• _DATA RECORDS_:
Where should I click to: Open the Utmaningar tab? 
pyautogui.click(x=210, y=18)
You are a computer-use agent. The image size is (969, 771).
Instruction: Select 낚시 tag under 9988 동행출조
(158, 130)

• _DESCRIPTION OF THE TASK_: There is one span to return: the line holding "You are a computer-use" and every line after it through the end of the listing above; please give it exactly and add nothing.

• _EXERCISE SOLUTION_:
You are a computer-use agent. The image size is (969, 771).
Instruction: Select 낚시 tag under 9988 동행출조
(158, 130)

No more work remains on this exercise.